Qui serait susceptible de se porter volontaire ? TF1 et M6 pourraient faire figure de candidats au rachat, à ceci près que “leur capacité serait limitée par les dispositions anti-concentration puisqu’elles ont déjà cinq chaînes et ne peuvent en détenir plus de sept”, remarque Philippe Bailly, président du cabinet NPA Conseil. Impossible pour elles de reprendre l’ensemble de France Télévisions. Le spécialiste des médias évoque aussi ces “acteurs qui ont montré un goût pour l’audiovisuel ces derniers mois comme Rodolphe Saadé [NDLR : futur propriétaire de BFMTV], Xavier Niel ou Daniel Kretinsky [NDLR : anciens candidats au rachat de M6]. Ou encore des groupes étrangers comme celui de la famille Berlusconi, premier acteur privé en Espagne et en Italie, devenu premier actionnaire de Pro Sieben en Allemagne, et qui pourrait nourrir le projet d’un ensemble européen”.

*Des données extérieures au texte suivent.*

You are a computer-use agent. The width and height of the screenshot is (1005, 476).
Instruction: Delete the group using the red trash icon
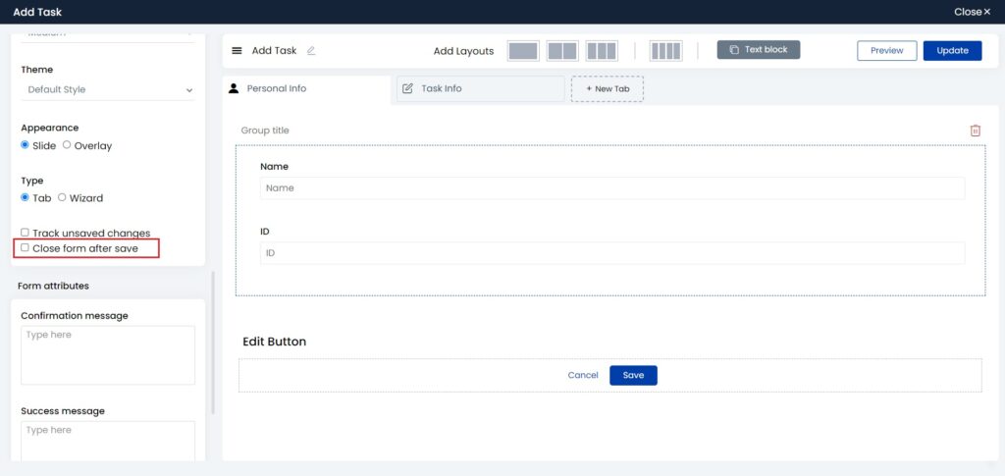tap(975, 131)
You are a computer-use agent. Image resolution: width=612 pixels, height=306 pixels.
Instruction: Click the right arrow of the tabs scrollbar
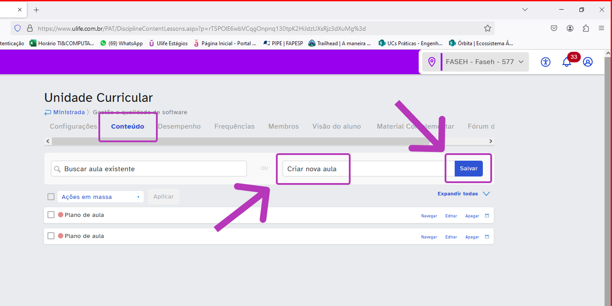(491, 141)
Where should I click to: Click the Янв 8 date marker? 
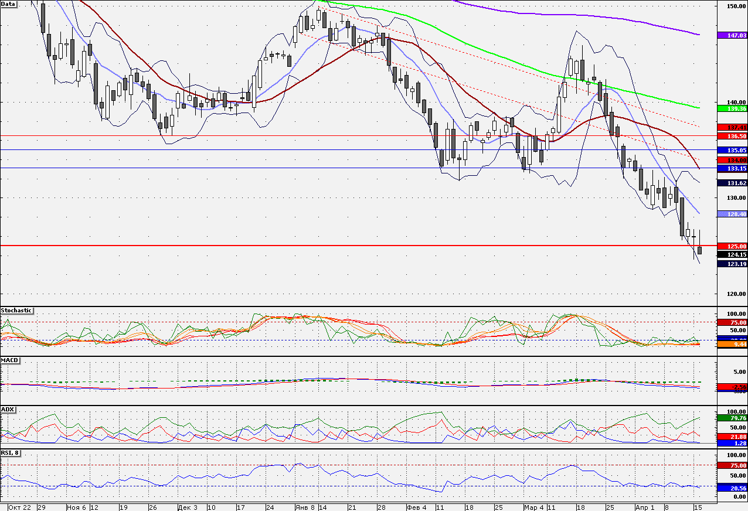tap(305, 507)
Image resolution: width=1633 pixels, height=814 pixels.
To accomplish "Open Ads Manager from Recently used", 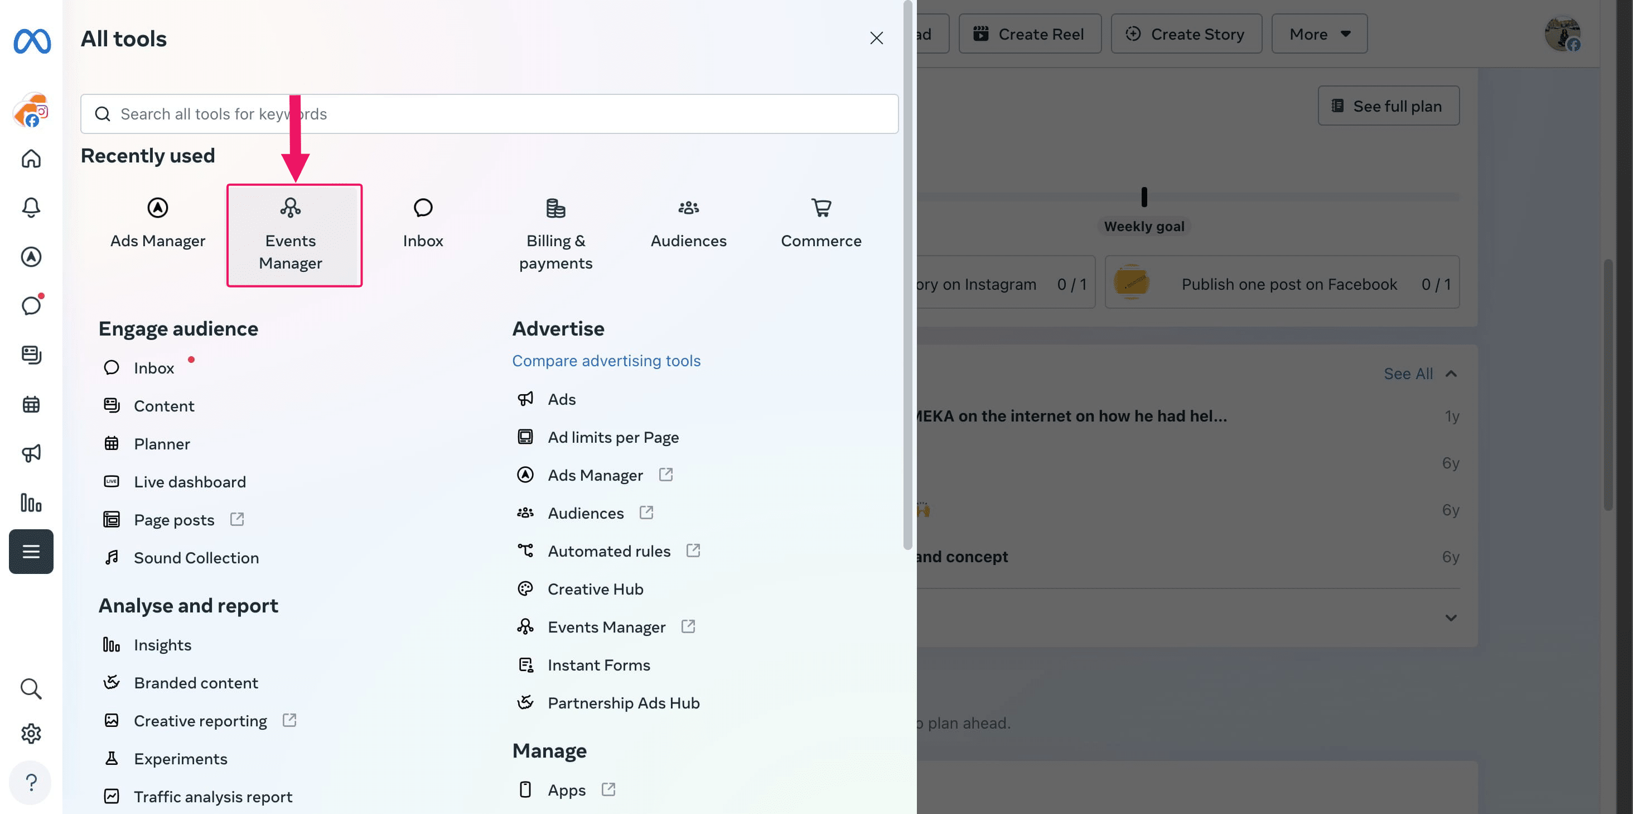I will 157,222.
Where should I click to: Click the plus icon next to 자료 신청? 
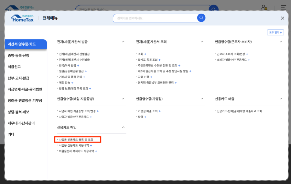[151, 77]
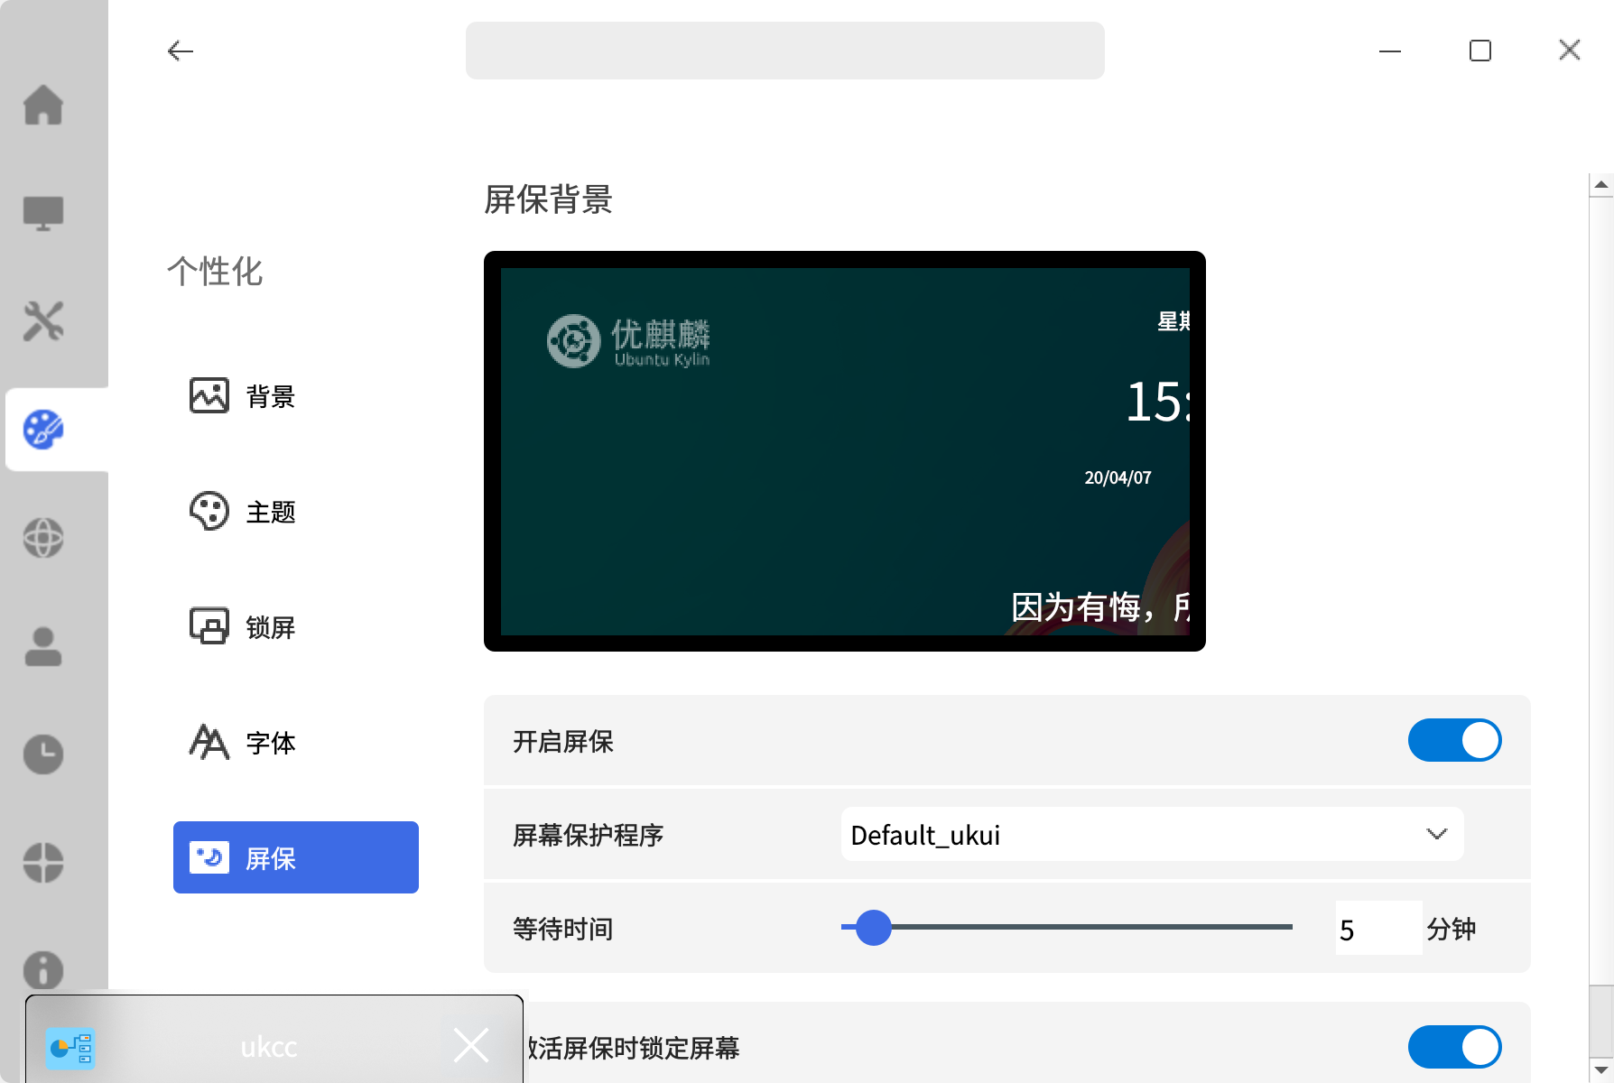Open the Default_ukui screensaver dropdown

(1151, 835)
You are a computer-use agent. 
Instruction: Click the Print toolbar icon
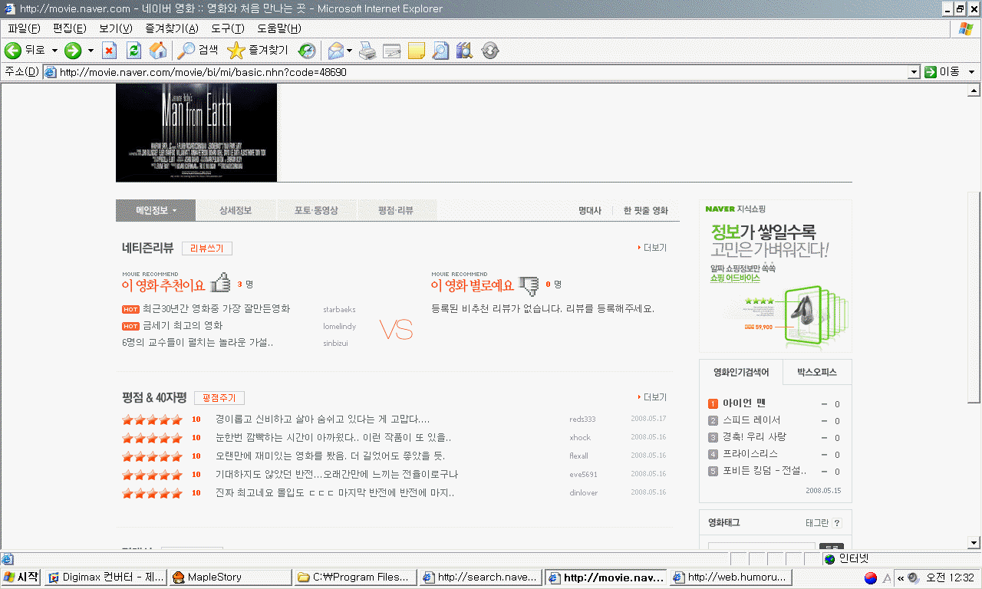[367, 51]
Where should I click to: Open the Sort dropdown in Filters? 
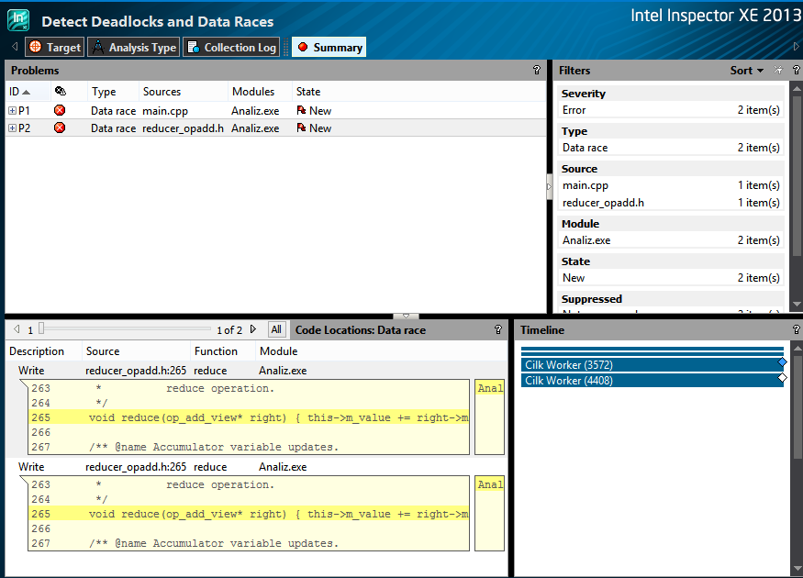(x=747, y=71)
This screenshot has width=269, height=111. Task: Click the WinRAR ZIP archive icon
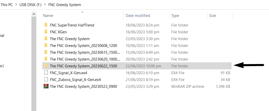pyautogui.click(x=46, y=86)
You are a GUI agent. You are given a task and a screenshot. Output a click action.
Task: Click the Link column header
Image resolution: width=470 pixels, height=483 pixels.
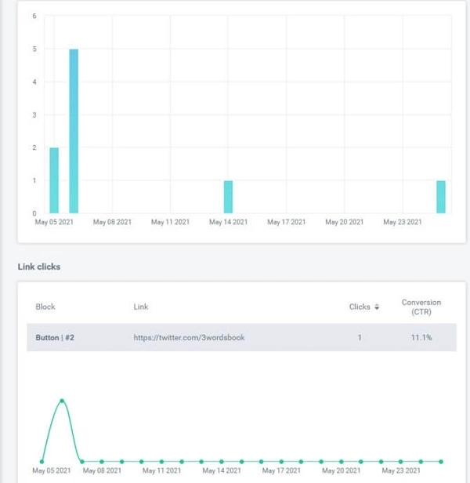click(140, 307)
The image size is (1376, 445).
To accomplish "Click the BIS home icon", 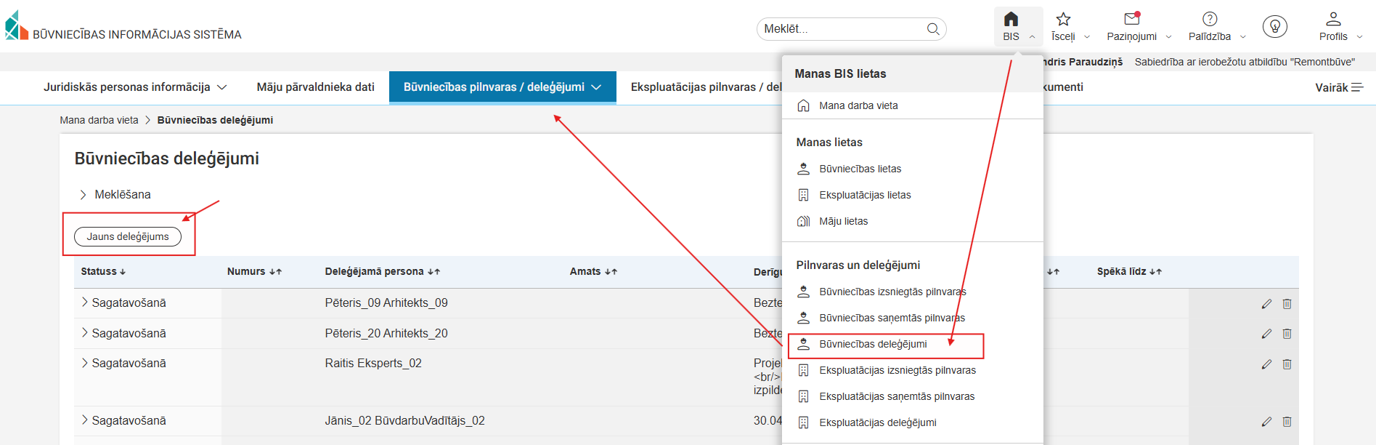I will (1011, 20).
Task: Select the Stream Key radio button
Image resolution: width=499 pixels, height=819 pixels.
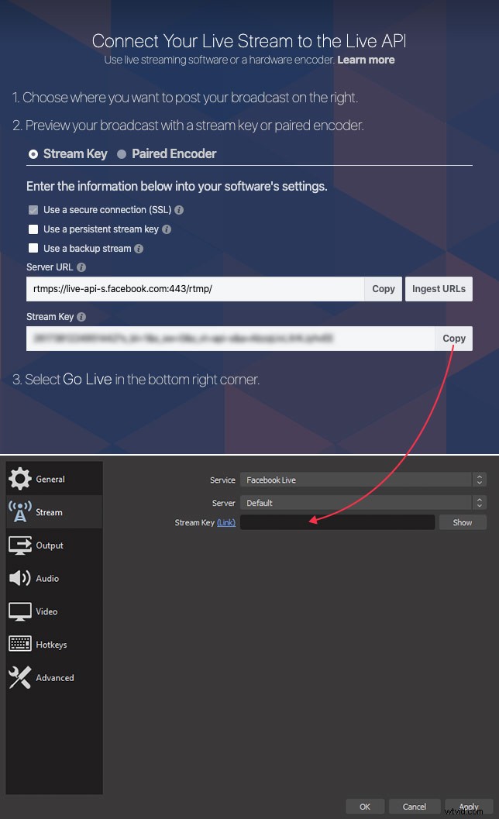Action: click(33, 154)

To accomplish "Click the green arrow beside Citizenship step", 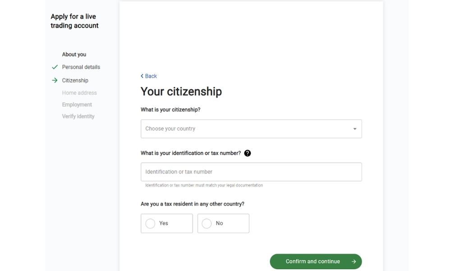I will point(55,80).
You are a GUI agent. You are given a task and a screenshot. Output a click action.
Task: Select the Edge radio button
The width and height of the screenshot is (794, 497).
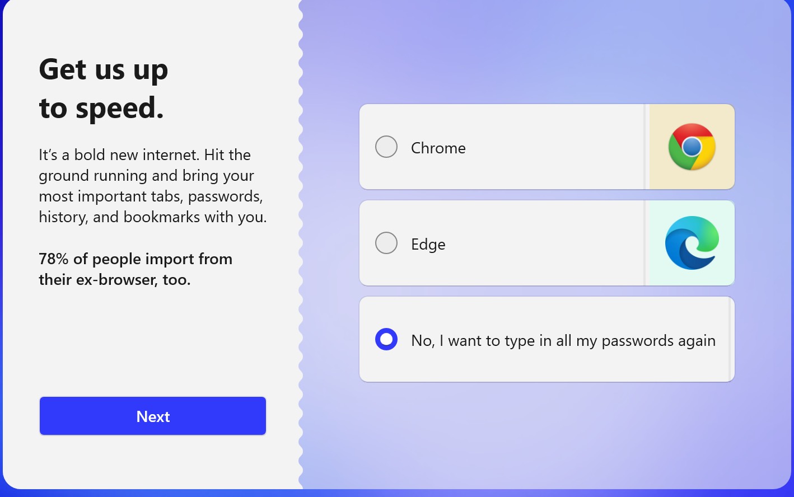click(386, 243)
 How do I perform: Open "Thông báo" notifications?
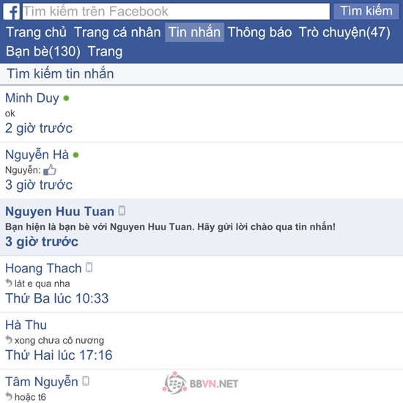click(259, 32)
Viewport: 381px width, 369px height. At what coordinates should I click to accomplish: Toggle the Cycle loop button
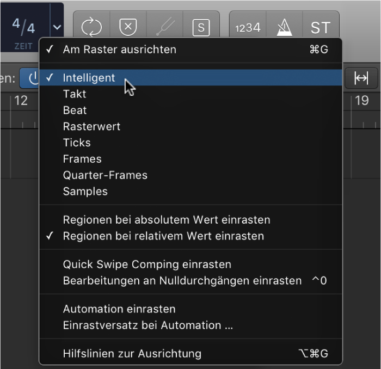point(91,27)
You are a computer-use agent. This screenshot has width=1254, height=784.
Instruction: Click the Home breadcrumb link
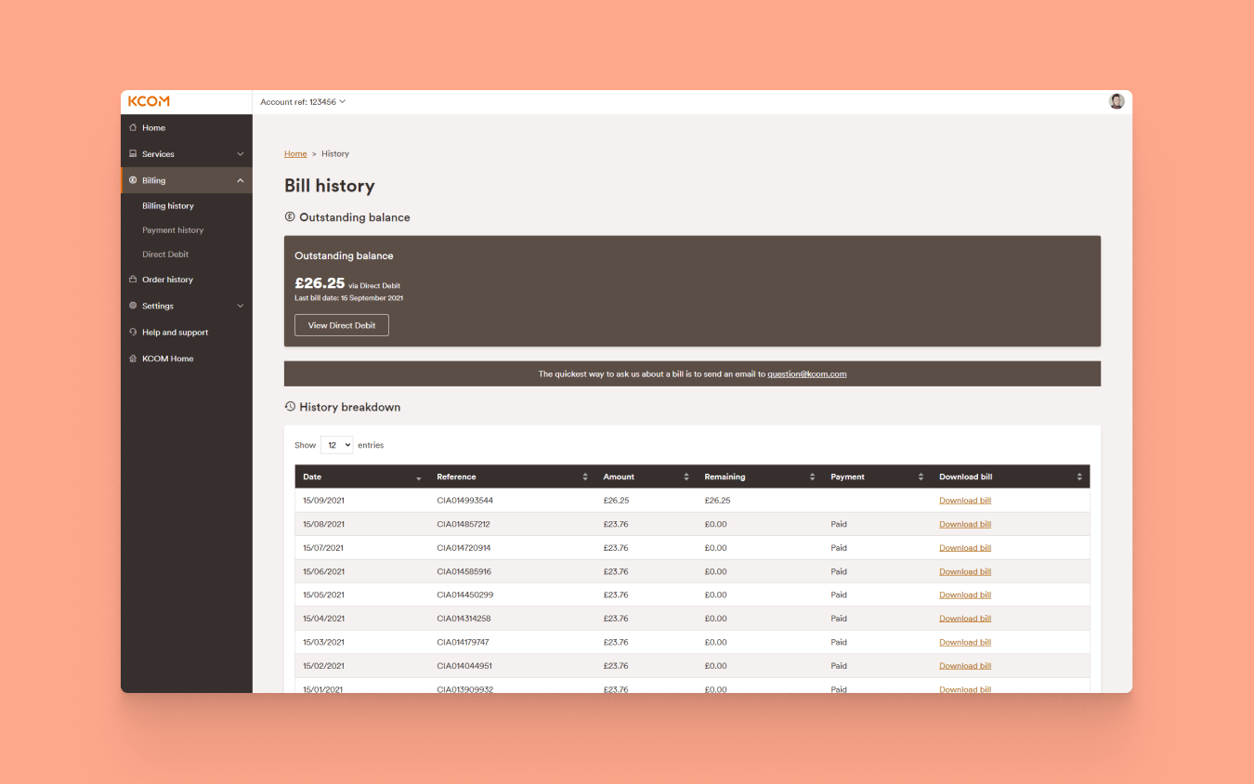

Au-delà des comptes de France Télévisions, c’est toute une filière qui se retrouve menacée, pointe Philippe Bailly. “L’audiovisuel public a aussi pour mission de contribuer au rayonnement de la culture, avec au moins un programme dédié par jour en première partie de soirée et un minimum de 390 diffusions de spectacles vivants par an, explique-t-il. Il peut y avoir des effets de bord sur la filière – 150 000 emplois – puisque le groupe finance la production visuelle à hauteur d’au moins 440 millions d’euros par an, et le cinéma pour 80 millions d’euros minimum. En cas de privatisation, il y a peu de chances que le repreneur poursuive ces investissements au même niveau.”